Source document >>
-*-

It should be emphasized that many other variables require careful study before an optimal fMRI protocol for visualizing hippocampal activation is determined. For example, it may be important to include a subsequent item-recognition test as part of the protocol to identify which items presented during scanning are later remembered and which are forgotten. This information can then be used in the analysis of the fMRI response to account for additional variance in MTL activation. This “subsequent memory effect” has been shown in numerous studies to correlate with activation in the MTL, including, in some cases, the hippocampus (27,29,31,33,36,63,86–88). Another potentially critical variable is the specific task used to elicit relational processing. The picture-classification task used here is relatively easy and does not require participants to learn new associations (although implicit formation of new associations between stimuli and context is a defining feature of all episodic encoding, including the task used here). Tasks that make greater demands on semantic retrieval or that require explicit learning of new associations might elicit even stronger hippocampal activation (33,37,39,60,65,67). Finally, although bilateral activation of the hippocampus is a desirable feature for predicting side of seizure focus and seizure outcome, protocols for eliciting material-specific, unilateral activation may be preferable for other applications (22,23).

-*-

Data listing >>

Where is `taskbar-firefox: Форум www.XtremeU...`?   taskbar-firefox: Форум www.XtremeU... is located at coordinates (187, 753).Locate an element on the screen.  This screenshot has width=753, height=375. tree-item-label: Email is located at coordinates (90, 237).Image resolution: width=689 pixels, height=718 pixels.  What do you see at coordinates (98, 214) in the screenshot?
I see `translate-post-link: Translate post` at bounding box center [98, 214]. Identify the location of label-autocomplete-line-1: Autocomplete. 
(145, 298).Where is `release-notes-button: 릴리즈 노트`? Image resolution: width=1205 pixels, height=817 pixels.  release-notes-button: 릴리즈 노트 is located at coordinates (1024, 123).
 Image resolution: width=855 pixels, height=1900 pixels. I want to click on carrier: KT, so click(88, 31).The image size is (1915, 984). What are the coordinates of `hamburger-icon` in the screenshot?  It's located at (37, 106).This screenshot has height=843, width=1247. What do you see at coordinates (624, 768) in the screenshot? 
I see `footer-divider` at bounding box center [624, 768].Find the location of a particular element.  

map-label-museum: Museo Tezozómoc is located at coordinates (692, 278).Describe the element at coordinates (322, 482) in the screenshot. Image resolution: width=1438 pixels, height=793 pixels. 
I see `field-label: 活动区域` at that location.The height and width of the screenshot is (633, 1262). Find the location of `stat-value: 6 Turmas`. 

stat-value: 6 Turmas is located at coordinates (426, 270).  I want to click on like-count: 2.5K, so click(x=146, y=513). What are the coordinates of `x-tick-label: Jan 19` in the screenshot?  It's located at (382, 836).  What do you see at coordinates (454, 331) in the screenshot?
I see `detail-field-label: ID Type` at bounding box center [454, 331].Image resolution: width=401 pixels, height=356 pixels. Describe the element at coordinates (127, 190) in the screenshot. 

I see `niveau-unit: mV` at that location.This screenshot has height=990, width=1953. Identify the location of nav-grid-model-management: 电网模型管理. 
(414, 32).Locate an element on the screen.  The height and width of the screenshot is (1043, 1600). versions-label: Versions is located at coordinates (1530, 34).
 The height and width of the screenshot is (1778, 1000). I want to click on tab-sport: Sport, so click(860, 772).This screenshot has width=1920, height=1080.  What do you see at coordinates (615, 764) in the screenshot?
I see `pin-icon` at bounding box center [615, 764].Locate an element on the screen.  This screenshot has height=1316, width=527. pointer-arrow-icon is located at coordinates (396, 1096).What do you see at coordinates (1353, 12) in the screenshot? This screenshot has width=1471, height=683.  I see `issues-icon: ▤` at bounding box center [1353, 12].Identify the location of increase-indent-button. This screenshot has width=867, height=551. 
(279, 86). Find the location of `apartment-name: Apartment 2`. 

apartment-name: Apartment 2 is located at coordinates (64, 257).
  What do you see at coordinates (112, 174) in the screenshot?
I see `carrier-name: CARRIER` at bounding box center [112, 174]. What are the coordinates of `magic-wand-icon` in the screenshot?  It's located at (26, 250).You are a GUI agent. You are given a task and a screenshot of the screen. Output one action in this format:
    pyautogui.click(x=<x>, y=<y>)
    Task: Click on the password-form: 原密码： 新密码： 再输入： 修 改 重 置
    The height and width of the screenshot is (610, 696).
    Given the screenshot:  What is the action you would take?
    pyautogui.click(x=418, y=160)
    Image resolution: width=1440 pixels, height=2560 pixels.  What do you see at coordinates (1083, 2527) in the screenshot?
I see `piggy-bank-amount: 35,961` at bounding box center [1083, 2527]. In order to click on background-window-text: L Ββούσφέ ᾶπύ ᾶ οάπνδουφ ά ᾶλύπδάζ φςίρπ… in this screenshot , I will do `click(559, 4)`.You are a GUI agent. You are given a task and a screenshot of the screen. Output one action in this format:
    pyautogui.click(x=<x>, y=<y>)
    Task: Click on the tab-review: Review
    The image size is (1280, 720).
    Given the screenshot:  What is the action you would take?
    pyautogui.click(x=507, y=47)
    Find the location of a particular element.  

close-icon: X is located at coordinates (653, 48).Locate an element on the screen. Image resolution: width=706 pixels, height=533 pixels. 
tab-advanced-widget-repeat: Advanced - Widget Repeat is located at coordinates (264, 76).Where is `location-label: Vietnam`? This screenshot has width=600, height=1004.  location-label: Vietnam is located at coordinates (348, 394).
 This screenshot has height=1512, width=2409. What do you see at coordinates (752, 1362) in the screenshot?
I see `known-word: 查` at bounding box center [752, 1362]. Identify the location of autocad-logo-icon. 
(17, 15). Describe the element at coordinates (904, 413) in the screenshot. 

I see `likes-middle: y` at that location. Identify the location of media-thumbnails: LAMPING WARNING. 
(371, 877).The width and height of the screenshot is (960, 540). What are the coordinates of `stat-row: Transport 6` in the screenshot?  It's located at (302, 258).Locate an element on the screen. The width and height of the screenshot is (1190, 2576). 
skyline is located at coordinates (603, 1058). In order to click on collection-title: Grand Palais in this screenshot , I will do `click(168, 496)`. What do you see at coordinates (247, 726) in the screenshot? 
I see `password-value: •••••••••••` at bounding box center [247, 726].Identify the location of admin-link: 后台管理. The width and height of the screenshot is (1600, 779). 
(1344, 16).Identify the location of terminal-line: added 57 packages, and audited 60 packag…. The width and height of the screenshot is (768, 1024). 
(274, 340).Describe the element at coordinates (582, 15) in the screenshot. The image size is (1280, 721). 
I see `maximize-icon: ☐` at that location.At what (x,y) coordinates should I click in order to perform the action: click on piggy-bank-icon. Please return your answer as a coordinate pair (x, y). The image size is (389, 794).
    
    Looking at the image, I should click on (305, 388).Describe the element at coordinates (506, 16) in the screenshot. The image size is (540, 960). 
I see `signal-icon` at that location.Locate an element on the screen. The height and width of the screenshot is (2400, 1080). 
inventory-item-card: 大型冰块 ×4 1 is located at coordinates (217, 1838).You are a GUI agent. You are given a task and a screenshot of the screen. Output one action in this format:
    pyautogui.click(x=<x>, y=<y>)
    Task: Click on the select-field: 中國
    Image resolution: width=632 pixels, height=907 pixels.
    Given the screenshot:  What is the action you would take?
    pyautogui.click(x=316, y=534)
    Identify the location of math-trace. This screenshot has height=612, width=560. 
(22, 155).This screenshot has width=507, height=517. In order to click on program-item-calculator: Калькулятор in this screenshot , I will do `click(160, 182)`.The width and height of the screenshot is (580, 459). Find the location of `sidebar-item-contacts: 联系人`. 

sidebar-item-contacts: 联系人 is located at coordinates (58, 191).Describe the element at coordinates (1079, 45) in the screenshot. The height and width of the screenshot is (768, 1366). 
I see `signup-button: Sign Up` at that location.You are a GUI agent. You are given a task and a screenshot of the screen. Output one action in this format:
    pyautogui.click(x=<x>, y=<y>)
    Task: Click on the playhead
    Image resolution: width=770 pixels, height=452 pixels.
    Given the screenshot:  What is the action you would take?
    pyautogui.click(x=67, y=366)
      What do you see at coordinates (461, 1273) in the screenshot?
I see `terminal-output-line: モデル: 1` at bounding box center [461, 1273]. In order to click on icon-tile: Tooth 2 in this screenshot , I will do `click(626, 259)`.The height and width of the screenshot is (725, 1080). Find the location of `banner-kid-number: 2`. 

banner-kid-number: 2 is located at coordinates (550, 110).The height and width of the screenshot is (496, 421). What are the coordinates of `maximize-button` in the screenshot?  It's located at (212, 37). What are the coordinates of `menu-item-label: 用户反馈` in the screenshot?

-*-

Work instructions >> In the passage on fMRI protocols for hippocampal activation, what test might be added to identify which items shown during scanning are later remembered or forgotten?

Finished task >> A subsequent item-recognition test.